Typically, a container is started on an arbitrary host in the cloud landscape on the basis of a specific container image. Data can be modified or new data created inside the container in a writable layer of the image; however, these changes are lost on exiting the container. To keep data permanently, containers can include data volumes, which are directories within the host system provided to the containers running on the host. Here is an example of incorporating a data volume in a Docker container:
# docker run -d -P --name web -v /data:/www/webapp fedora/httpd python app.py
The /data
folder on the host is now available inside the container as /www/webapp
. Another approach is to use data volume containers. In this case, a specific container only has the task of providing certain volumes to other containers; these are mounted at startup with the --volumes-from
option.
Of course, these approaches pose several problems. If you use orchestration tools to manage the containers, you will probably not know on which host a container is started. Even if it is clear, it is not unusual for the same container to run on a different host at a later time – for example, if the original host has failed or if the admin has decided that several containers of the same type are necessary and starts them on different host systems to improve scaling.
The idea is for the container administrator not to see resources of the cloud as individual silos but to provide them as a shared resource for all systems.

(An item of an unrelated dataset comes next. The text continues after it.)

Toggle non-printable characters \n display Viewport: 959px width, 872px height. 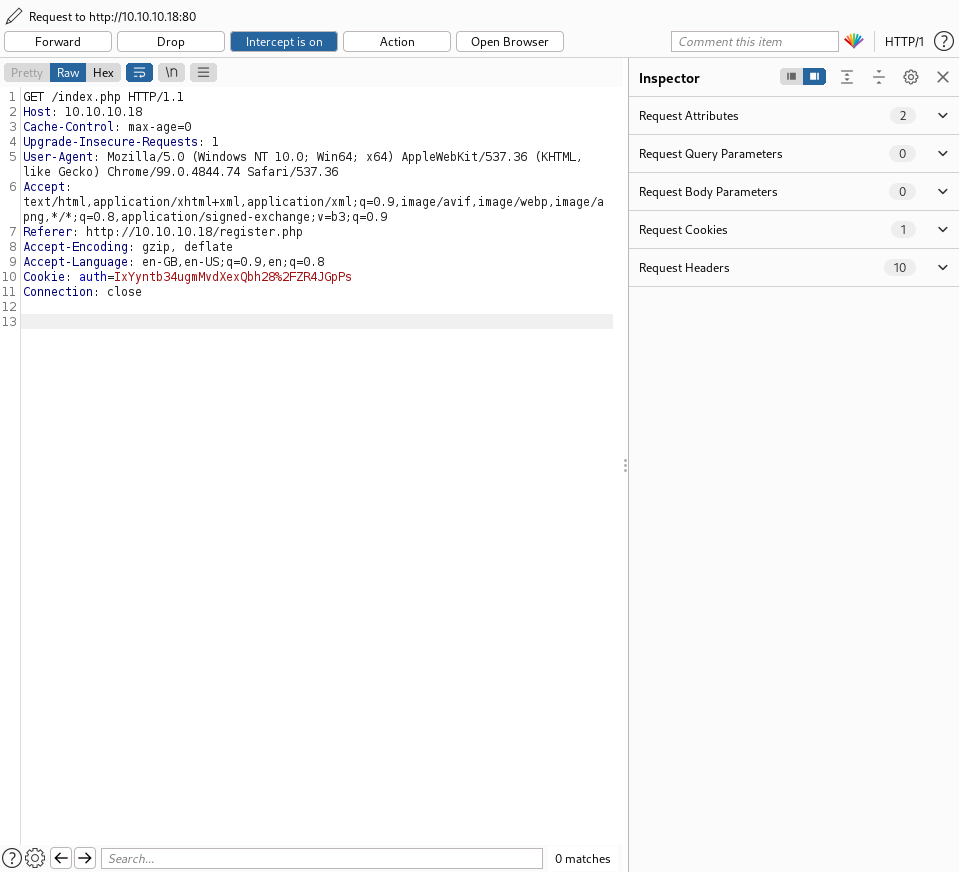(171, 73)
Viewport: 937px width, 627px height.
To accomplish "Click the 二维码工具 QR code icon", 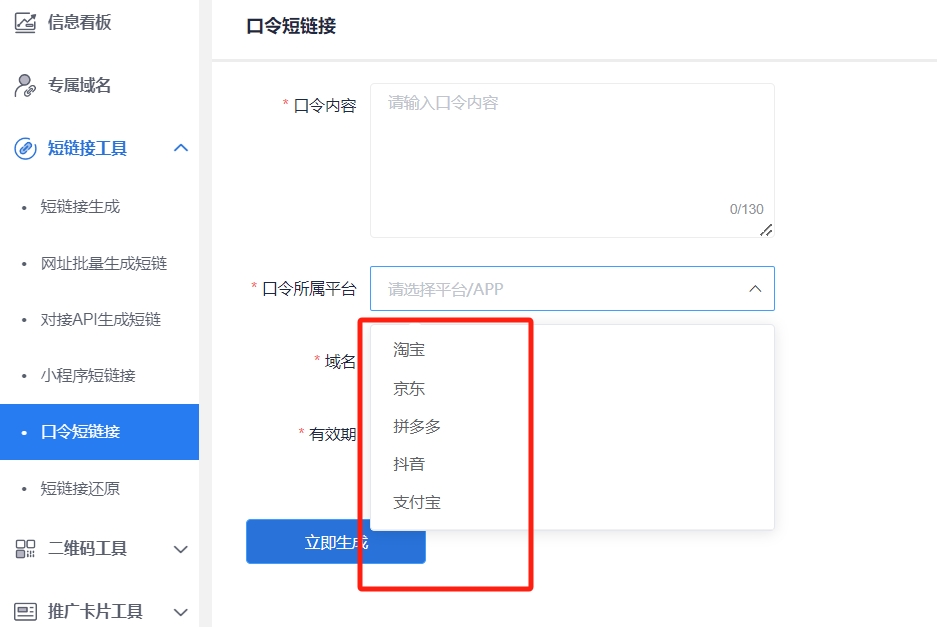I will (25, 549).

The host to which CPUs, RAM, or data volumes belong should no longer play a role. Access to local data volumes is thus not recommended in practical container use cases.

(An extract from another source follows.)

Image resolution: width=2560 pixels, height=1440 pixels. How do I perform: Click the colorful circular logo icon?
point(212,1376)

Storage for Stateful Containers
What might a solution for stateful containers look like, in which data is not lost when the container is terminated and is available within a complete container cluster? The answer is software-defined storage (SDS), which is provided as persistent storage for containers. CoreOS introduced this kind of software based on distributed memory systems in the form of Torus [1] some time ago.
The Linux distributor Red Hat goes one step further and – in its latest release – provides hyperconverged storage in the form of the OpenShift Container Platform [2]. What does this mean in detail? Put simply, that computing and storage resources are merged, deployed, and managed using the same container management software. Computer and storage containers therefore coexist within the same cloud framework – in this case, the OpenShift Container Platform. When creating a container, the user simply indicates the storage cluster from which they have access and the size of the required volume. When defining a container in a YAML file, this volume is then listed as an additional resource. The container is assigned the storage at startup; it remains permanently available regardless of the container's life cycle. Red Hat relies on Gluster storage, which is provided in OpenShift containers (Figure 1). If necessary, it can also be integrated from an external storage cluster, with the result that a hyperconverged solution is no longer available (Figure 2).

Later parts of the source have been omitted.